As massacres started, authorities allegedly distributed lists of people to be killed, mostly Tutsis but also opposition Hutus as troops and militia set up roadblocks and reportedly conducted house-to-house searches looking for targets.

(Photograph:AFP)

Plunder & massacre

The Mille Collines radio station reportedly exhorted Hutus to kill Tutsi. 

Men, women and children were massacred in the streets, homes and even in churches and schools where they sought refuge. Ordinary people encouraged by the authorities and the media allegedly took part in the killings.

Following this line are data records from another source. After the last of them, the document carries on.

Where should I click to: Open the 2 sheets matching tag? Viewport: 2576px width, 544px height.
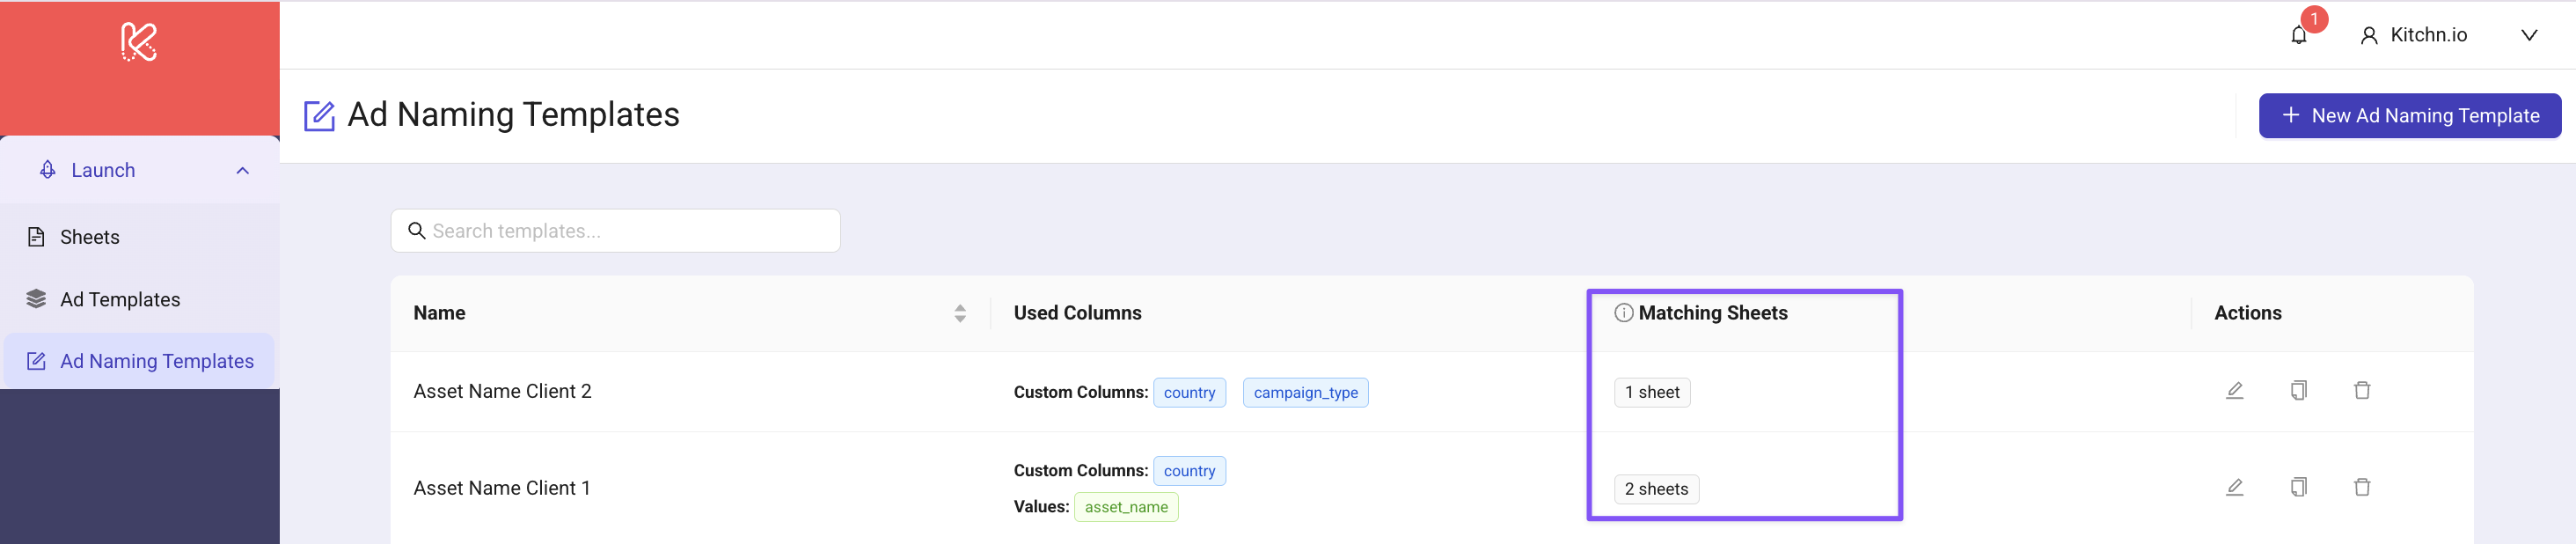click(1655, 489)
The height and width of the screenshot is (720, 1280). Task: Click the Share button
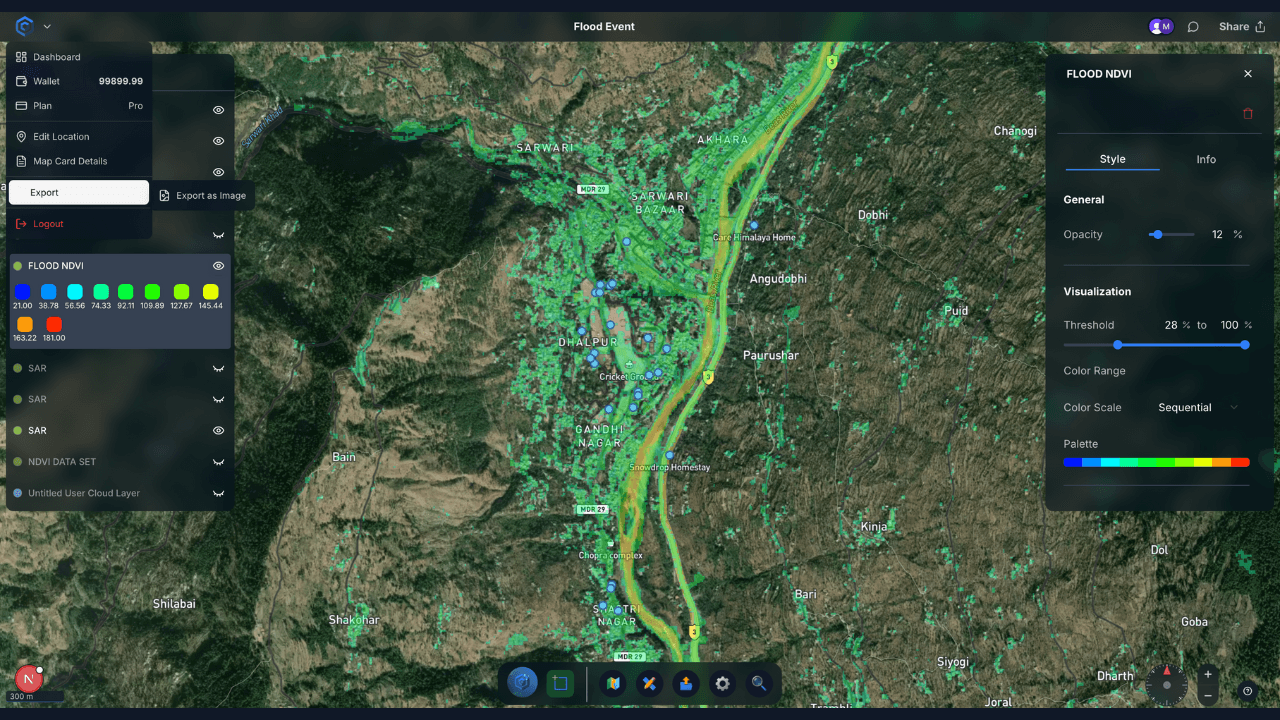(x=1241, y=27)
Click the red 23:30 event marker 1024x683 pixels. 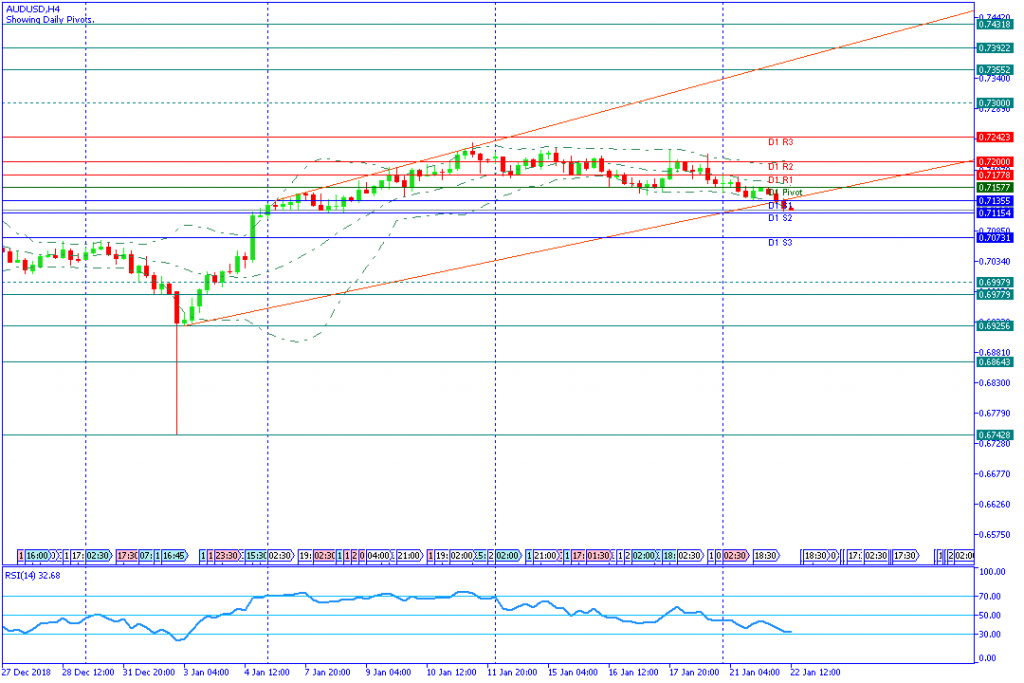(x=227, y=554)
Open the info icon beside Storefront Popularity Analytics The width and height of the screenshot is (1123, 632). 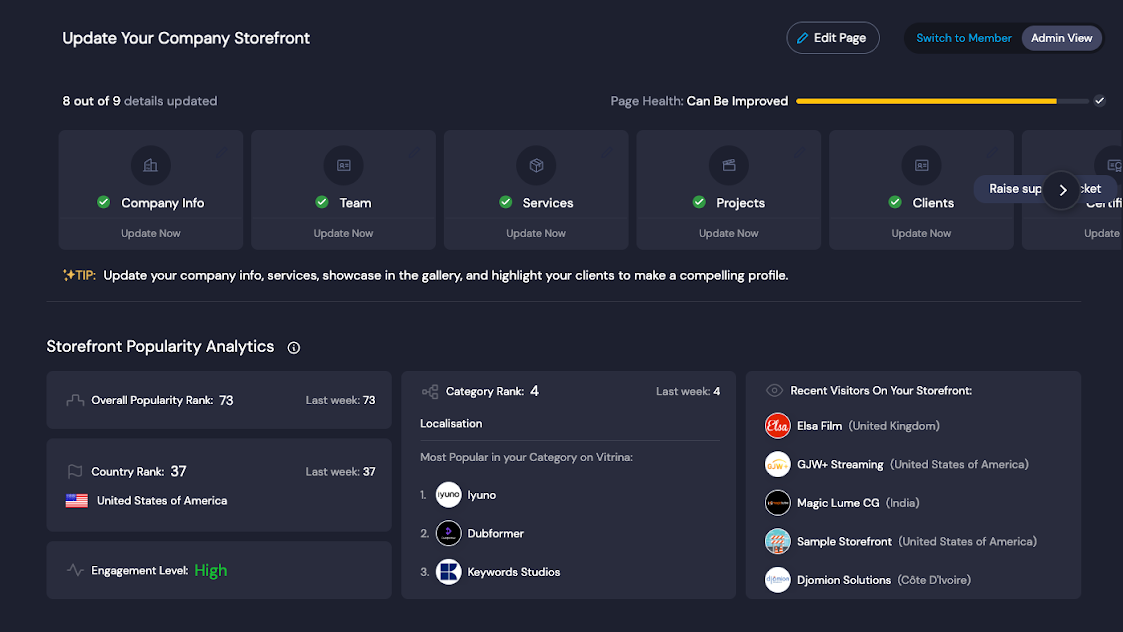(x=293, y=347)
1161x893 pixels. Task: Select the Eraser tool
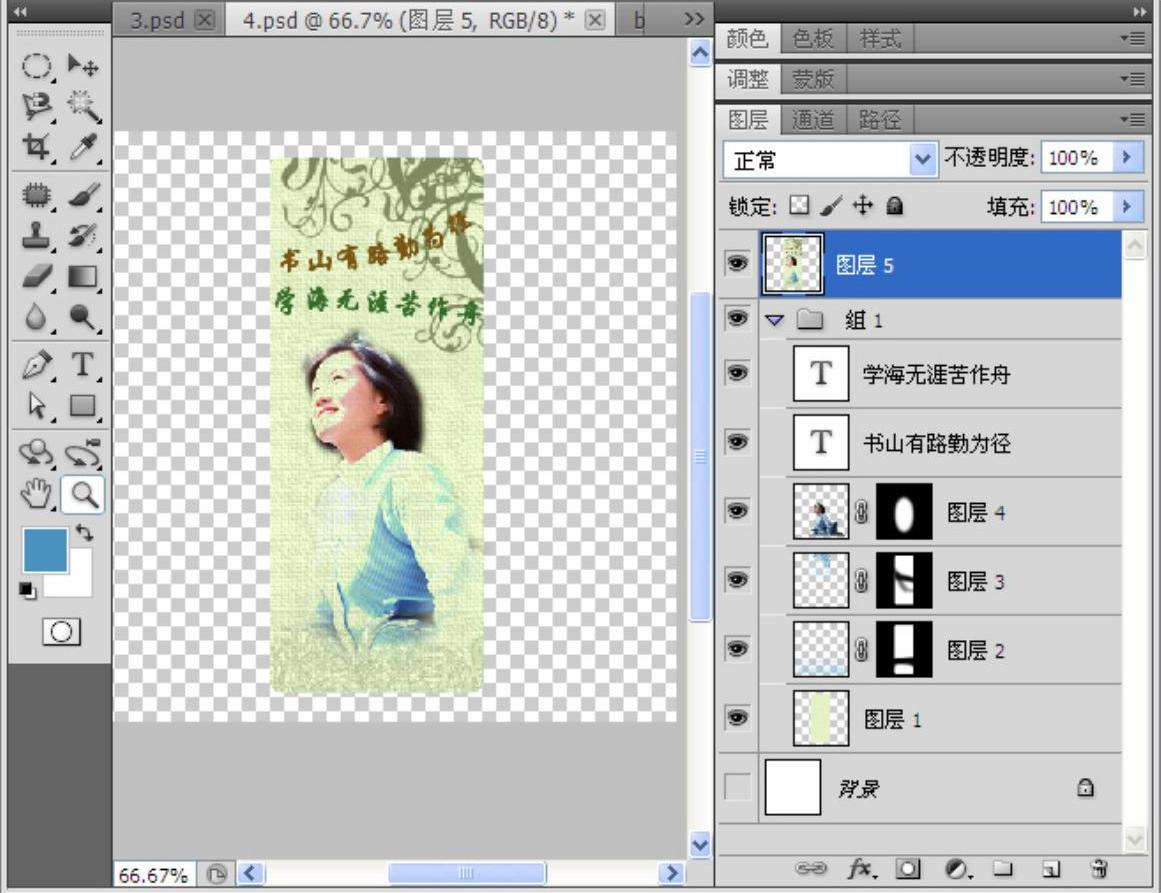[37, 276]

A quarter of a million women were raped under a systematic campaign carried out by Hutu government soldiers and their allied militia and sometimes by local men, even neighbours.

(Photograph:AFP)

Belongings of the victims

The international community was helpless at the time as the carnage unfolded. 

A UN peacekeeping operation on was reduced from around 2,300 to 270 men.

A week later Doctors Without Borders (MSF) said a "genocide" is underway.

(Photograph:AFP)

Flame of remembrance

France started Operation Turquoise, a UN-mandated force tasked with protecting displaced persons and civilians. The Rwandan Patriotic Front(RPF) accused the force of seeking to protect the regime and the perpetrators of the genocide.

A week later the UN Human Rights Commission special rapporteur said the slaughter legally qualifies as "genocide" and appears to have been planned.

(Photograph:AFP)

Skulls & bones or lives: The price of a war

The mainly Tutsi RPF soldiers finally seized capital Kigali and the killing ended. The UN will later estimate 800,000 people lost their lives.  

Hundreds of thousands of Hutus, fearing reprisals fled to neighbouring Zaire, today's Democratic Republic of Congo.

(Photograph:AFP)

Seeking Justice

In November 1994 the UN sets up the International Criminal Tribunal for Rwanda in neighbouring Tanzania to try the main perpetrators. In 1998 it becomes the first international court to hand down convictions for genocide.

The court issues dozens of rulings before closing in 2015. Its work is taken over by the Mechanism for International Criminal Tribunals (MICT), with offices in The Hague and Tanzania.

Convictions are made internationally too, including in Belgium, a former colonial power.

(Photograph:AFP)

The other victims

Over 100 days in 1994, around 800,000 minority Tutsis and moderate members of the Hutu majority were murdered, in a campaign orchestrated and amplified allegedly by the extremist Hutu government. 

But there are other victims too, a quarter of a million women were raped and from this unspeakable violence, an estimated several thousand children were born, doomed to shame in a country where not knowing one's paternal lineage is deemed a dishonour.